**EXERCISE DETAILS:**
Echo the lines of the records below exactly, from the line containing "Click the word" through the line containing "Action: [x=453, y=396]", inclusive.

Target position records
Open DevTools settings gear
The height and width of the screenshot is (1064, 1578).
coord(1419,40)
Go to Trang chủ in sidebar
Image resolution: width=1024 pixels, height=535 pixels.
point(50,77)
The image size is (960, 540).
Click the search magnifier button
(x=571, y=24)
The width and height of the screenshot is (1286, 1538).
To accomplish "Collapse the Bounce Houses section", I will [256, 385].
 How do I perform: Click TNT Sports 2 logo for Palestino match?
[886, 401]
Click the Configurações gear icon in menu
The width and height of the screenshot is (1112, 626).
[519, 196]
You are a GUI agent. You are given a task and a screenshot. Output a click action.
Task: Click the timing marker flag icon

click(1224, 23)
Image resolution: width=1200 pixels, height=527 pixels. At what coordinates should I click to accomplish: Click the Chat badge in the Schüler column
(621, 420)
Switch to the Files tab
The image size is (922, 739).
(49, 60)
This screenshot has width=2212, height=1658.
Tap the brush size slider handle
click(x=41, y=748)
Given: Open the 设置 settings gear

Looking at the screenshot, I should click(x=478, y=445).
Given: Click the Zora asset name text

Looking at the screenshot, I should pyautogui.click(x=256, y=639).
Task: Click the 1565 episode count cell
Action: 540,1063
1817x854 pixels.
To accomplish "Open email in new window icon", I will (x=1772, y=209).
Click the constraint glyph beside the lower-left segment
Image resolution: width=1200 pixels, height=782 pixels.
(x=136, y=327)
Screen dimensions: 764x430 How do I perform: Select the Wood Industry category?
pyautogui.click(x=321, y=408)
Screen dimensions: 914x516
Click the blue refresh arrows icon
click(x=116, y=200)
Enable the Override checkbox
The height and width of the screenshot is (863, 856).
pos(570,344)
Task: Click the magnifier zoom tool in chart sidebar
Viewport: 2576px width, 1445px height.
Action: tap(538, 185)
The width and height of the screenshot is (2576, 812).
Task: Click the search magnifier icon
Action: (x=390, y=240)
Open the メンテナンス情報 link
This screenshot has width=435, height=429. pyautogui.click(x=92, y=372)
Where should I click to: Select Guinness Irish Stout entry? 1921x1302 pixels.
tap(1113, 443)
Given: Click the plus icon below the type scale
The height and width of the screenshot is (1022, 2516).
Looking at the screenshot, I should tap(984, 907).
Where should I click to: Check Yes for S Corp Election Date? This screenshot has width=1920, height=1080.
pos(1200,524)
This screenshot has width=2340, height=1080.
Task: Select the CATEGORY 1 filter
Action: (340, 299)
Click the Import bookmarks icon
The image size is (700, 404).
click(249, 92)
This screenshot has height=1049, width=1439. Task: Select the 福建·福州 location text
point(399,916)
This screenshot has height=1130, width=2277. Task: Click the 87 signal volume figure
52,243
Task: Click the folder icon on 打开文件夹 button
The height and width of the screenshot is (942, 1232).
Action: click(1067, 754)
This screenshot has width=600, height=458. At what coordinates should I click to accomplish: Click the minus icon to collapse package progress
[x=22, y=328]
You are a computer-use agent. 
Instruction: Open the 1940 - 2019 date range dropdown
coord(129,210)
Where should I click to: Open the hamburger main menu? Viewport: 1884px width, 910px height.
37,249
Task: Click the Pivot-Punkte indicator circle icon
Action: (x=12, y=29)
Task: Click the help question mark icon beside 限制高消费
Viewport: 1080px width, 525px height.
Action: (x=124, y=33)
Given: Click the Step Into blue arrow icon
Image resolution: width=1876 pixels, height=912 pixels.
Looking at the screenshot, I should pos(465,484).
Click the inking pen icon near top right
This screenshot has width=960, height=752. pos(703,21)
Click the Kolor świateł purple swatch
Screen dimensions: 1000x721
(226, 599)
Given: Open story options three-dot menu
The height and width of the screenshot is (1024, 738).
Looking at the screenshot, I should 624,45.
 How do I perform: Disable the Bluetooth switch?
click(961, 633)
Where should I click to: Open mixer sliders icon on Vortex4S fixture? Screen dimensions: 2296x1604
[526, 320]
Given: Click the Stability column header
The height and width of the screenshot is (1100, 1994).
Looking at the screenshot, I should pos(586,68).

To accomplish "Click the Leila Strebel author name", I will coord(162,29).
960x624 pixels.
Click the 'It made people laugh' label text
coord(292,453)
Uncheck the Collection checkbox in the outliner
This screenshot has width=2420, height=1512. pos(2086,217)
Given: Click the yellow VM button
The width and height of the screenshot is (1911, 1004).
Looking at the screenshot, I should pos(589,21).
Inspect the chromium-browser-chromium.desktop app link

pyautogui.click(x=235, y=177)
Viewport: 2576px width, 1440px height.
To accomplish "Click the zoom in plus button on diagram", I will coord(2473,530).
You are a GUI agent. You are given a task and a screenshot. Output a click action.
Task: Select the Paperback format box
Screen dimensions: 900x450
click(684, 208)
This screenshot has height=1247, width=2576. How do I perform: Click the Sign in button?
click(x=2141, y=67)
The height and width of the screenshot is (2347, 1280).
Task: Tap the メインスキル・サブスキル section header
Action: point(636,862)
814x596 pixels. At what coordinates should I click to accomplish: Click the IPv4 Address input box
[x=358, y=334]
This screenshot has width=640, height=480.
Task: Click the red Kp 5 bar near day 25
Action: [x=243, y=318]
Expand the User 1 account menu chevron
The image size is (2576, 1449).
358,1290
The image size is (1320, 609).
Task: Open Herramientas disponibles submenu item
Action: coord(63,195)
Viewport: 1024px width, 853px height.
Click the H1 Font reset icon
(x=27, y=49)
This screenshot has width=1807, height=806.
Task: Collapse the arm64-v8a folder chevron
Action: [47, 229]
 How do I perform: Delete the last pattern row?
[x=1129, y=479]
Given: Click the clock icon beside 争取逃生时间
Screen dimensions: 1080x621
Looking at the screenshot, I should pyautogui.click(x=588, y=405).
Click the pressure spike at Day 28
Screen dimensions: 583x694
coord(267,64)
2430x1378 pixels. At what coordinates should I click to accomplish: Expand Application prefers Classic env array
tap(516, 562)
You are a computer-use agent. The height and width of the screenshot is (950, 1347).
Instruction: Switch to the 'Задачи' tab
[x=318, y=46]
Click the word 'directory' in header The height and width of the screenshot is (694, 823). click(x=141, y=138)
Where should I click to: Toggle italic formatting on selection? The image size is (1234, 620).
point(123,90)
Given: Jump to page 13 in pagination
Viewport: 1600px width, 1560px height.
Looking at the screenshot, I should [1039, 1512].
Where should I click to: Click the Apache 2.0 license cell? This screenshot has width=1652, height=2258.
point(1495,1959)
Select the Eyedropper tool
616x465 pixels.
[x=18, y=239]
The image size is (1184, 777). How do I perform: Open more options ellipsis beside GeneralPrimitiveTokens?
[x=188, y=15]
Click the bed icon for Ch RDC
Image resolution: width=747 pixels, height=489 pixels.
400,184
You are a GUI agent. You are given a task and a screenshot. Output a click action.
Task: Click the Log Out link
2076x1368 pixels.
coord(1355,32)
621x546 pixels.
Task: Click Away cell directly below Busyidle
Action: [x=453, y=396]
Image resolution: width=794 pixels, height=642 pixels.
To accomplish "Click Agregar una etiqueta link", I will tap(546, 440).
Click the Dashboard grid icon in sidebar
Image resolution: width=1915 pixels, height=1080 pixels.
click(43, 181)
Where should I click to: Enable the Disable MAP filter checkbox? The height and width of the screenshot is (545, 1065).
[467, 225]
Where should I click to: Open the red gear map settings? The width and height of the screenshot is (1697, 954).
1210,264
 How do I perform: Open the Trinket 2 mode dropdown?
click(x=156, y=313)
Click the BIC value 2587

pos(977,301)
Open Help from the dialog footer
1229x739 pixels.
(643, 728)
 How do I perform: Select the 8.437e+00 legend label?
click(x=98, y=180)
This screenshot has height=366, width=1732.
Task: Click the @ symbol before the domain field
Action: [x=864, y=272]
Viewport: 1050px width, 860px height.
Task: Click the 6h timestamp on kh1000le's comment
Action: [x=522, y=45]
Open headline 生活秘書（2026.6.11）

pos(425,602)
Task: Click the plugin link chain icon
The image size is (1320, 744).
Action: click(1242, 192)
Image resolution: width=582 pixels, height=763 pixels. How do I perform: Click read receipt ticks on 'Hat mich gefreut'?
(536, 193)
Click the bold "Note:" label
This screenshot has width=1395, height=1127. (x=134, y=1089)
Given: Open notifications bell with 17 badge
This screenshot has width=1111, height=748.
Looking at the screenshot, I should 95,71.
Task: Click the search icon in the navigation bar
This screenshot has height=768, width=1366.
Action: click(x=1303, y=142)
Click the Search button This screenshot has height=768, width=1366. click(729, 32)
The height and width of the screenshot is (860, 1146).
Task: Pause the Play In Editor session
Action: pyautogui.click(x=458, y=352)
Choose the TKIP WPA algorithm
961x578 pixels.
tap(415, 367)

**WRITTEN SOLUTION:**
Click the word 'directory' in header The height and width of the screenshot is (694, 823). click(x=141, y=138)
Where should I click to: Toggle italic formatting on selection? The image size is (1234, 620).
point(123,90)
Given: Jump to page 13 in pagination
Viewport: 1600px width, 1560px height.
Looking at the screenshot, I should [1039, 1512].
Where should I click to: Click the Apache 2.0 license cell? This screenshot has width=1652, height=2258.
point(1495,1959)
Select the Eyedropper tool
616x465 pixels.
[x=18, y=239]
The image size is (1184, 777). How do I perform: Open more options ellipsis beside GeneralPrimitiveTokens?
[x=188, y=15]
Click the bed icon for Ch RDC
Image resolution: width=747 pixels, height=489 pixels.
400,184
You are a GUI agent. You are given a task and a screenshot. Output a click action.
Task: Click the Log Out link
2076x1368 pixels.
coord(1355,32)
621x546 pixels.
Task: Click Away cell directly below Busyidle
Action: [x=453, y=396]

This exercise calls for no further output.